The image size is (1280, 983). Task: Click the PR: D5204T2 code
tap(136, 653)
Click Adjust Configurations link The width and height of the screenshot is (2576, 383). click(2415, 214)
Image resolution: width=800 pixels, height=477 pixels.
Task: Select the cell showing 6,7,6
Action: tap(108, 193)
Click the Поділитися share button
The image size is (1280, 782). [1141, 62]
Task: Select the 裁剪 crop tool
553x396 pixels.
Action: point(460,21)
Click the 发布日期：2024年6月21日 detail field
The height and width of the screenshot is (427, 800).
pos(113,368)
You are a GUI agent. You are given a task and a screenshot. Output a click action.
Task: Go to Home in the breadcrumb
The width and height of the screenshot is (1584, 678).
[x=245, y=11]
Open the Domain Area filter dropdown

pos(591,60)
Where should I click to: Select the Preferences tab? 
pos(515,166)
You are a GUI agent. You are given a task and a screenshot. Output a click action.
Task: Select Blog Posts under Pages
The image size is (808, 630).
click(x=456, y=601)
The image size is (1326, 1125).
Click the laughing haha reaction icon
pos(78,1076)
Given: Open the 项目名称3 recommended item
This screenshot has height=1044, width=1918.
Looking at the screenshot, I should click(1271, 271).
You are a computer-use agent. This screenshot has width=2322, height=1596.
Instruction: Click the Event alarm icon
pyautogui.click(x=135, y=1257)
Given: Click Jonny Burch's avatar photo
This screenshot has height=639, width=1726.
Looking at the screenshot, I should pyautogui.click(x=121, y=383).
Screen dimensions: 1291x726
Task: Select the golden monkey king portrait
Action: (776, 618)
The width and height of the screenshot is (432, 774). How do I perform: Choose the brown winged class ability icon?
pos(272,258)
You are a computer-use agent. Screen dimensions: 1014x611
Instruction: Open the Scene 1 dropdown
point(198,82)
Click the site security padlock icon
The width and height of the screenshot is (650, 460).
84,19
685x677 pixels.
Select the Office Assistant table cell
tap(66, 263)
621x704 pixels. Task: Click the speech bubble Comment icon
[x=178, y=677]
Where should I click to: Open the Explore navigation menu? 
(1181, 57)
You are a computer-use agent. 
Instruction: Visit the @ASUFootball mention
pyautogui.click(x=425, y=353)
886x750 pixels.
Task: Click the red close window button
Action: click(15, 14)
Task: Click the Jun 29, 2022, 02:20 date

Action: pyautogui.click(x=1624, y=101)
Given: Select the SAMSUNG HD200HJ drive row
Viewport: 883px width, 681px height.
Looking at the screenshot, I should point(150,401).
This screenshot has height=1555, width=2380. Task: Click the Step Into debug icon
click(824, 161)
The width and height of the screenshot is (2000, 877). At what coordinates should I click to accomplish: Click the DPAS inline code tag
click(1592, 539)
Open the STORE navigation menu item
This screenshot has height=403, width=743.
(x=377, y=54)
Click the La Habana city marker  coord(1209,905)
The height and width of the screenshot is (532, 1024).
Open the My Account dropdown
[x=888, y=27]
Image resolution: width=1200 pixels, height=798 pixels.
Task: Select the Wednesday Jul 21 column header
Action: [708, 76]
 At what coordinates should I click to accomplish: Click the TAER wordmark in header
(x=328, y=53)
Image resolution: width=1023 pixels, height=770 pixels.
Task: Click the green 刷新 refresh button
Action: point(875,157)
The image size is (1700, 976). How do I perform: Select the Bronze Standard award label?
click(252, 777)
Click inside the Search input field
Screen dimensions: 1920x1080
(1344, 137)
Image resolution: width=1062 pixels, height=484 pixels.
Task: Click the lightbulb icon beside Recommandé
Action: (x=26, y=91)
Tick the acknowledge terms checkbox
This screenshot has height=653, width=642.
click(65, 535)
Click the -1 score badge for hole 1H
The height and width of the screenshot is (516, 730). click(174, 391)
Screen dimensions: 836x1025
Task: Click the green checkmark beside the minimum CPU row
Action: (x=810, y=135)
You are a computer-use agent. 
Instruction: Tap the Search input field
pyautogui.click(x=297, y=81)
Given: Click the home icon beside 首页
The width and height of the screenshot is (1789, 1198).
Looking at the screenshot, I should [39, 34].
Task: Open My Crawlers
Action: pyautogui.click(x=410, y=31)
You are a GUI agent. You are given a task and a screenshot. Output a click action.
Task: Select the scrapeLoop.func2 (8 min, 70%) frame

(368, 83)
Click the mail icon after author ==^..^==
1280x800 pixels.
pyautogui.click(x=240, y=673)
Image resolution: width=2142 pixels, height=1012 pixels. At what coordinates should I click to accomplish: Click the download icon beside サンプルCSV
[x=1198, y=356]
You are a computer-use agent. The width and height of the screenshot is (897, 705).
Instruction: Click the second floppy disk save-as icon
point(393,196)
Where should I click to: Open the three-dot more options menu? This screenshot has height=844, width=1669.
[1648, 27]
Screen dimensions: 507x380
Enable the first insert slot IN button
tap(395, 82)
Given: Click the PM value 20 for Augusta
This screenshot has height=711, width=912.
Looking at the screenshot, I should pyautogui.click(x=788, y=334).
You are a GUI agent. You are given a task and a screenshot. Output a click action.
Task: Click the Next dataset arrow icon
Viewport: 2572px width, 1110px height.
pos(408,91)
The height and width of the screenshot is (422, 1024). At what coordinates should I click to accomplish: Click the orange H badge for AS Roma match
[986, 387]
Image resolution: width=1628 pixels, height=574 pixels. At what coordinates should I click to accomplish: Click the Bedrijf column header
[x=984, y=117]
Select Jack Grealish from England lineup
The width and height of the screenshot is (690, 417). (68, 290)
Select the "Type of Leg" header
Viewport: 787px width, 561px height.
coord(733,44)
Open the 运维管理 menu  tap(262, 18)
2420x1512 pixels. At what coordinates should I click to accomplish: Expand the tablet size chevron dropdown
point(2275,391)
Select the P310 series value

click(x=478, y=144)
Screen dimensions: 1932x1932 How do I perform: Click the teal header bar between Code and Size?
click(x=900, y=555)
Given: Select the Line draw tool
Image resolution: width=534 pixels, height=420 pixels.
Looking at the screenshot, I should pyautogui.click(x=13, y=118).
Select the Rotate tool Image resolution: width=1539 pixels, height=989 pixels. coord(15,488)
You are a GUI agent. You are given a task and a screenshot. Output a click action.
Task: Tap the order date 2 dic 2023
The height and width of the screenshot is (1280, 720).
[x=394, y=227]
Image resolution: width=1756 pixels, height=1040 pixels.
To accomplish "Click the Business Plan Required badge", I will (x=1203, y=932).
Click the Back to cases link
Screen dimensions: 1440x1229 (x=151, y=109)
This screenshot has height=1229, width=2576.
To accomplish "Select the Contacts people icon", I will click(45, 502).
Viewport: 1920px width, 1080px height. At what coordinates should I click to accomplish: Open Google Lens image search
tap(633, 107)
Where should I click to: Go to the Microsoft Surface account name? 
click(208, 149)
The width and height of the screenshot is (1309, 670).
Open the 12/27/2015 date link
----------------
## Set task
Copy every one of the entries above line for line, with no change to any character.

## Output below
The image size is (1280, 983). Task: Click the PR: D5204T2 code
tap(136, 653)
Click Adjust Configurations link The width and height of the screenshot is (2576, 383). click(2415, 214)
Image resolution: width=800 pixels, height=477 pixels.
Task: Select the cell showing 6,7,6
Action: tap(108, 193)
Click the Поділитися share button
The image size is (1280, 782). [1141, 62]
Task: Select the 裁剪 crop tool
553x396 pixels.
Action: point(460,21)
Click the 发布日期：2024年6月21日 detail field
The height and width of the screenshot is (427, 800).
pos(113,368)
You are a GUI agent. You are given a task and a screenshot. Output a click action.
Task: Go to Home in the breadcrumb
The width and height of the screenshot is (1584, 678).
[x=245, y=11]
Open the Domain Area filter dropdown

pos(591,60)
Where should I click to: Select the Preferences tab? 
pos(515,166)
You are a GUI agent. You are given a task and a screenshot. Output a click action.
Task: Select Blog Posts under Pages
The image size is (808, 630).
click(x=456, y=601)
The image size is (1326, 1125).
Click the laughing haha reaction icon
pos(78,1076)
Given: Open the 项目名称3 recommended item
This screenshot has height=1044, width=1918.
Looking at the screenshot, I should click(1271, 271).
You are a computer-use agent. This screenshot has width=2322, height=1596.
Instruction: Click the Event alarm icon
pyautogui.click(x=135, y=1257)
Given: Click Jonny Burch's avatar photo
This screenshot has height=639, width=1726.
Looking at the screenshot, I should pyautogui.click(x=121, y=383).
Screen dimensions: 1291x726
Task: Select the golden monkey king portrait
Action: (776, 618)
The width and height of the screenshot is (432, 774). How do I perform: Choose the brown winged class ability icon?
pos(272,258)
You are a computer-use agent. Screen dimensions: 1014x611
Instruction: Open the Scene 1 dropdown
point(198,82)
Click the site security padlock icon
The width and height of the screenshot is (650, 460).
84,19
685x677 pixels.
Select the Office Assistant table cell
tap(66, 263)
621x704 pixels. Task: Click the speech bubble Comment icon
[x=178, y=677]
Where should I click to: Open the Explore navigation menu? 
(1181, 57)
You are a computer-use agent. 
Instruction: Visit the @ASUFootball mention
pyautogui.click(x=425, y=353)
886x750 pixels.
Task: Click the red close window button
Action: click(15, 14)
Task: Click the Jun 29, 2022, 02:20 date

Action: pyautogui.click(x=1624, y=101)
Given: Select the SAMSUNG HD200HJ drive row
Viewport: 883px width, 681px height.
Looking at the screenshot, I should point(150,401).
This screenshot has height=1555, width=2380. Task: Click the Step Into debug icon
click(824, 161)
The width and height of the screenshot is (2000, 877). At what coordinates should I click to accomplish: Click the DPAS inline code tag
click(1592, 539)
Open the STORE navigation menu item
This screenshot has height=403, width=743.
(x=377, y=54)
Click the La Habana city marker  coord(1209,905)
The height and width of the screenshot is (532, 1024).
Open the My Account dropdown
[x=888, y=27]
Image resolution: width=1200 pixels, height=798 pixels.
Task: Select the Wednesday Jul 21 column header
Action: [708, 76]
 At what coordinates should I click to accomplish: Click the TAER wordmark in header
(x=328, y=53)
Image resolution: width=1023 pixels, height=770 pixels.
Task: Click the green 刷新 refresh button
Action: point(875,157)
The image size is (1700, 976). How do I perform: Select the Bronze Standard award label?
click(252, 777)
Click inside the Search input field
Screen dimensions: 1920x1080
(1344, 137)
Image resolution: width=1062 pixels, height=484 pixels.
Task: Click the lightbulb icon beside Recommandé
Action: (x=26, y=91)
Tick the acknowledge terms checkbox
This screenshot has height=653, width=642.
click(65, 535)
Click the -1 score badge for hole 1H
The height and width of the screenshot is (516, 730). click(174, 391)
Screen dimensions: 836x1025
Task: Click the green checkmark beside the minimum CPU row
Action: (x=810, y=135)
You are a computer-use agent. 
Instruction: Tap the Search input field
pyautogui.click(x=297, y=81)
Given: Click the home icon beside 首页
The width and height of the screenshot is (1789, 1198).
Looking at the screenshot, I should [39, 34].
Task: Open My Crawlers
Action: pyautogui.click(x=410, y=31)
You are a GUI agent. You are given a task and a screenshot. Output a click action.
Task: Select the scrapeLoop.func2 (8 min, 70%) frame

(368, 83)
Click the mail icon after author ==^..^==
1280x800 pixels.
pyautogui.click(x=240, y=673)
Image resolution: width=2142 pixels, height=1012 pixels. At what coordinates should I click to accomplish: Click the download icon beside サンプルCSV
[x=1198, y=356]
You are a computer-use agent. The width and height of the screenshot is (897, 705).
Instruction: Click the second floppy disk save-as icon
point(393,196)
Where should I click to: Open the three-dot more options menu? This screenshot has height=844, width=1669.
[1648, 27]
Screen dimensions: 507x380
Enable the first insert slot IN button
tap(395, 82)
Given: Click the PM value 20 for Augusta
This screenshot has height=711, width=912.
Looking at the screenshot, I should pyautogui.click(x=788, y=334).
You are a GUI agent. You are given a task and a screenshot. Output a click action.
Task: Click the Next dataset arrow icon
Viewport: 2572px width, 1110px height.
pos(408,91)
The height and width of the screenshot is (422, 1024). At what coordinates should I click to accomplish: Click the orange H badge for AS Roma match
[986, 387]
Image resolution: width=1628 pixels, height=574 pixels. At what coordinates should I click to accomplish: Click the Bedrijf column header
[x=984, y=117]
Select Jack Grealish from England lineup
The width and height of the screenshot is (690, 417). (68, 290)
Select the "Type of Leg" header
Viewport: 787px width, 561px height.
coord(733,44)
Open the 运维管理 menu  tap(262, 18)
2420x1512 pixels. At what coordinates should I click to accomplish: Expand the tablet size chevron dropdown
point(2275,391)
Select the P310 series value

click(x=478, y=144)
Screen dimensions: 1932x1932 How do I perform: Click the teal header bar between Code and Size?
click(x=900, y=555)
Given: Select the Line draw tool
Image resolution: width=534 pixels, height=420 pixels.
Looking at the screenshot, I should pyautogui.click(x=13, y=118).
Select the Rotate tool Image resolution: width=1539 pixels, height=989 pixels. coord(15,488)
You are a GUI agent. You are given a task and a screenshot. Output a click action.
Task: Tap the order date 2 dic 2023
The height and width of the screenshot is (1280, 720).
[x=394, y=227]
Image resolution: width=1756 pixels, height=1040 pixels.
To accomplish "Click the Business Plan Required badge", I will (x=1203, y=932).
Click the Back to cases link
Screen dimensions: 1440x1229 (x=151, y=109)
This screenshot has height=1229, width=2576.
To accomplish "Select the Contacts people icon", I will click(45, 502).
Viewport: 1920px width, 1080px height. At what coordinates should I click to accomplish: Open Google Lens image search
tap(633, 107)
Where should I click to: Go to the Microsoft Surface account name? 
click(208, 149)
The width and height of the screenshot is (1309, 670).
Open the 12/27/2015 date link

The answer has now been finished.